The Dream front office retooled the team's roster in free agency, then drafted an All-American along with three others Friday.
Now, the team waits for an update on when or if the 2020 WNBA season will be played.
WNBA commissioner Cathy Engelbert said on a conference call Friday that the goal is to play when it is “medically advisable and feasible.” Because of the coronavirus pandemic, no one knows when that’ll be or what that'll look like.
“It's a little bit of a Rubik’s Cube because as you all know, every day there’s emerging information coming out on the situation here by regions and in the U.S. and around the world,” Engelbert said. “Everything is on the table. We could play into the fall for sure, but we’re going to try to get a semblance of a season this summer into the fall.”
The April 26 training camp start date and the original May 15 season kick off won't happen as planned, and the league is "using this time to scenario plan regarding new start dates and innovative formats."
The league had momentum before the pandemic. The WNBA and WNBPA announced a groundbreaking collective bargaining agreement. The new CBA allowed for more player movement and a lot happened, which caused excitement for the coming season.
The Dream were in on that and added new players – some who starred in the 2019 WNBA finals or recent NCAA tournaments – and the team hopes to put out a much better product than it did in 2019.
The team last week also received its first-ever jersey brand sponsor in Inspire Brands, launched a new logo, and planned to play in a new arena in College Park in 2020 – one that the front office and players were excited about.

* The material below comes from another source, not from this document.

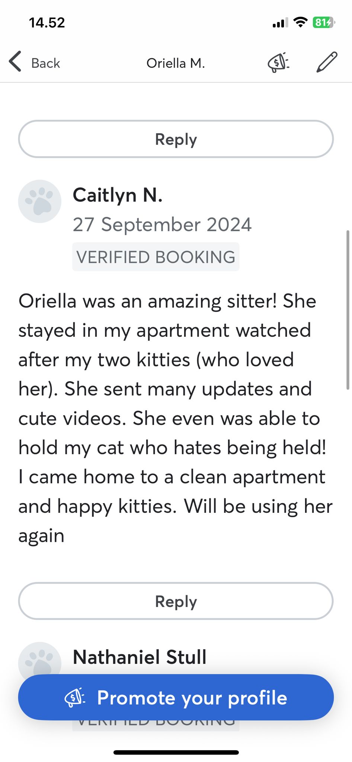The height and width of the screenshot is (762, 352).
Task: Tap megaphone icon inside Promote button
Action: click(x=75, y=697)
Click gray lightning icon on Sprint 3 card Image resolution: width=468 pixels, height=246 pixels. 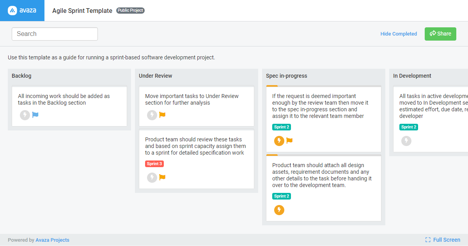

Then the coronavirus began to spread.
Players returned from their overseas teams and began to social distance.
The first couple of days of cancellations were hard for the goal-oriented Nicki Collen, the Dream’s head coach, who has started a 30-day coffee-free challenge so she has a date to work toward.
“We put all these things in motion and we’re excited to kick everything off,” she said on ESPN’s “Around the Rim” podcast. “We were at that time between draft prep where really what you’re doing is you’re building out your playbook with your new roster so you’re ready on the 26th and all of a sudden when you don’t know where that day is?”
The WNBA has 12 teams in cities across the country, some of which are handling the pandemic differently. The alternative options Engelbert mentioned Friday included: multiple sites, one site, neutral sites, in WNBA arenas or outside of them and without fans.
Collen said playing without fans could feel like a closed scrimmage. Fenerbahçe, the team Elizabeth Williams spent her offseason playing with in Turkey, is known for having loud and invested fans. The team played out its season without spectators.
“There’s a difference in motivating yourself when there aren’t 5,000 people or 10,000 people screaming for you or against you,” Collen said. “And don’t underestimate that, like, how important that is.”
In her previous role at Deloitte, Engelbert said she did a “ton of scenario planning around economic downturns” and had been thinking about options shall the country hit a one, not necessarily a pandemic, before the coronavirus hit.
“The one thing I know from being in prior economic crises, the decisions you make in the crises, when you come out you’ll be talking about them for five to 10 years, whether they worked or didn’t work,” she said. “That’s why it’s important to keep going, keep executing the strategy and keep all the scenario plans on the table, especially in this fluid time where things are changing literally daily.”
Players normally get paid after the start of the season, whether they have protected, guaranteed contracts or non-guaranteed, unprotected contracts. If the season isn’t played, Dream general manager Chris Sienko said what would happen wouldn’t be decided at the team level.
“I think that’s really going to be a discussion between the league and the players association. Not unlike what the NBA is doing,” Sienko said. “So I think we’re going to take a lot of what happens at the NBA level, and it’ll probably be applied to us. I think every intention is to play this season in some capacity. Now, if that were to change, it would not be a team decision. That would be a league decision with the players association. And then we’ll do whatever is asked of us.”
Engelbert said the league is “having discussions constantly, internally about all of the financial impacts of coronavirus on sport.”
Personnel-wise, Collen said some players are bored while others enjoy being home by themselves for extended periods of time. But the stress of a pandemic is universal.
“I think there’s just so much uncertainty,” she said. “Whether you’re a WNBA player, or you know, someone that’s a gas-station attendant. There’s just the fluidity of this situation and how it changes day-to-day and trying to understand terms and things that we’ve never heard of before, like flattening curves.
“I think they’re doing all right under the circumstances. I don’t think they’re doing better or worse than anybody else. But I think they’re bored. That's for sure.”
When and if players hit the court, training camp will be shorter and though they’ve been working out, they players will have to figure out a way to get into basketball shape for however long the season will be.
“I don’t think there’s any doubt no matter how many hills you run, how many burpees you do, how many five-mile jogs you go on, it’s not basketball,” Collen said. “It’s not cutting, it’s not screening. It’s not physical, no one’s banging on you, leaning on you. So, you know, I think we’re gonna have to figure that out when the you know, dust settles, and we’re back at it.”